I think the single most useful thing to keep in mind is to not to let yourself get overwhelmed, take care of the important stuff first, worry about the smaller stuff later. When the world falls apart, and it will, the welfare of children comes first, anything else can wait.
Don't pay too much attention to what other people tell you, all kids are different and you're going to have to find your own groove. That's not to say you can't take on advice, just that not every bit of advice you get will help you. There's nothing wrong with asking your parents, grandparents or friends for advice, just don't expect that their solutions will work for you as it did for them.

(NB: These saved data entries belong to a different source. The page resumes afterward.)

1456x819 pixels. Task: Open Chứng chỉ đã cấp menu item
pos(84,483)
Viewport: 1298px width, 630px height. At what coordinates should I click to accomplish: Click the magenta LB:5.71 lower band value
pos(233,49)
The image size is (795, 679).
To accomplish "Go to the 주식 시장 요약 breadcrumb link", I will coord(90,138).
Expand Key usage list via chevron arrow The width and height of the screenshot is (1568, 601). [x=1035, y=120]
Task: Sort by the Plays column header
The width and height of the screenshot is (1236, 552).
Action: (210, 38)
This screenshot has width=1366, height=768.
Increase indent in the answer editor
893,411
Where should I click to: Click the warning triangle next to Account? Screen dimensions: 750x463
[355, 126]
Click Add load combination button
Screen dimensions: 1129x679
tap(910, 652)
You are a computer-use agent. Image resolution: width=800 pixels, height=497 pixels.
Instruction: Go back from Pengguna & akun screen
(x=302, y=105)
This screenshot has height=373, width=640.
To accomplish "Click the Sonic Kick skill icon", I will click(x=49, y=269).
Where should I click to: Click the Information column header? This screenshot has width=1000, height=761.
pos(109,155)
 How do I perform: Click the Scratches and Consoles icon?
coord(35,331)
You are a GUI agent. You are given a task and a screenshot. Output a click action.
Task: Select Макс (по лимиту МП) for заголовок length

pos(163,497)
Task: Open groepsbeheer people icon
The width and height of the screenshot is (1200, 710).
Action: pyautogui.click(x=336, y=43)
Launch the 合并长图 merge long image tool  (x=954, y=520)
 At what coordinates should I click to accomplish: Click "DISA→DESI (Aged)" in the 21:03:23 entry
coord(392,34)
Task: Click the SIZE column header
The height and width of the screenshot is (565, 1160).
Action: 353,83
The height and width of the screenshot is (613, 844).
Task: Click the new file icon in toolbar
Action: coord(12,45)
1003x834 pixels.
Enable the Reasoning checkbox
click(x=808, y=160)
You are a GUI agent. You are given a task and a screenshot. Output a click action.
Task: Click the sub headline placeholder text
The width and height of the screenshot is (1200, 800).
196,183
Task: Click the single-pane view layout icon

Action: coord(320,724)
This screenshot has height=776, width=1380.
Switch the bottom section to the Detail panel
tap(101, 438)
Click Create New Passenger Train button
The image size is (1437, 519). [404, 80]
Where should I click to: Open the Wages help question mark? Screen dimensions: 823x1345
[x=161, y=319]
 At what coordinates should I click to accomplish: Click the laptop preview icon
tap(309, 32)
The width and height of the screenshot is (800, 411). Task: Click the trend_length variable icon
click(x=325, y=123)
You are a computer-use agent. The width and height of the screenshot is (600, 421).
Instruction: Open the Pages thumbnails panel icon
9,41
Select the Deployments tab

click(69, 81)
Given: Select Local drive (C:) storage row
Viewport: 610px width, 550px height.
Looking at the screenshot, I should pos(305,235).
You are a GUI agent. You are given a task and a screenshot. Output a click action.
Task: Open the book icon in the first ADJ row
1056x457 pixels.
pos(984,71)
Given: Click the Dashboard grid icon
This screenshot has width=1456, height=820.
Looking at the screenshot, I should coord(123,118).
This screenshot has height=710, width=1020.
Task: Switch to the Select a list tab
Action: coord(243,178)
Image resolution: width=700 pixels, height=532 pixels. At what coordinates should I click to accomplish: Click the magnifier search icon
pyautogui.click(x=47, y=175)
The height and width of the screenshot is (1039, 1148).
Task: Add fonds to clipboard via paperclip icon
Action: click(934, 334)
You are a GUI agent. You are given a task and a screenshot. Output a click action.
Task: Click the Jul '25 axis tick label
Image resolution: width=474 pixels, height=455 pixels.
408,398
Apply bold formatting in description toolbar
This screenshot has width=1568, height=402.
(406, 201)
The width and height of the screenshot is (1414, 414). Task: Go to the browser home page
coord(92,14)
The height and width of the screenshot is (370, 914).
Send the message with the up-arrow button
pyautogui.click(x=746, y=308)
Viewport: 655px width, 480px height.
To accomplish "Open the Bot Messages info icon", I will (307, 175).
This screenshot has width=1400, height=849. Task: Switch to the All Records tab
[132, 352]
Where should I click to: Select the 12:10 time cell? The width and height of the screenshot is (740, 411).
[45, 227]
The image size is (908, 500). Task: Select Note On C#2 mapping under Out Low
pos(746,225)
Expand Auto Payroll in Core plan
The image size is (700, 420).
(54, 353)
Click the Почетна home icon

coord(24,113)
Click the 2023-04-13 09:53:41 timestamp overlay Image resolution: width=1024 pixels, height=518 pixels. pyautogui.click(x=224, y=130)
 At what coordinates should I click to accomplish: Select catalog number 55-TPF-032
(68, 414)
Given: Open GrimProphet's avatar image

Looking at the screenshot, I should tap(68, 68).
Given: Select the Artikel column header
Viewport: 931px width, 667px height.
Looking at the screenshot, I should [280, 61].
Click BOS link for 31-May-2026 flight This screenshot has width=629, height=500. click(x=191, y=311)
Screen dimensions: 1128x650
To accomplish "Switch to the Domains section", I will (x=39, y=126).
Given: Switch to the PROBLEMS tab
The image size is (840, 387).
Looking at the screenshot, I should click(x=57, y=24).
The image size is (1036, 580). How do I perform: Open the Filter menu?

Whatever you do, prepare for the worst, not because it will happen, but because it will if you aren't prepared. It's better to be late and over prepared than having to deal with a crisis unprepared.
Have some fun with your kids, they're not young forever and they grow very quickly, play with them and have fun. Maintain parental boundaries though, I think this is the most difficult thing to balance. Think of it like you're a workplace foreman, it's important to have good relationships with your charges, but it must be clear that you're in charge, you are responsible for them.
Kids are gross, get used to it quickly because it only gets worse. Spew and poo are the least of your worries, children will constantly find new ways to disgust you.
Don't worry about what other people think, they are not you and they are not responsible for your children, let their judgement roll off your back, their opinions aren't important and it's a stress you don't need, your children will supply you with all the stress you can handle, don't willingly take on more.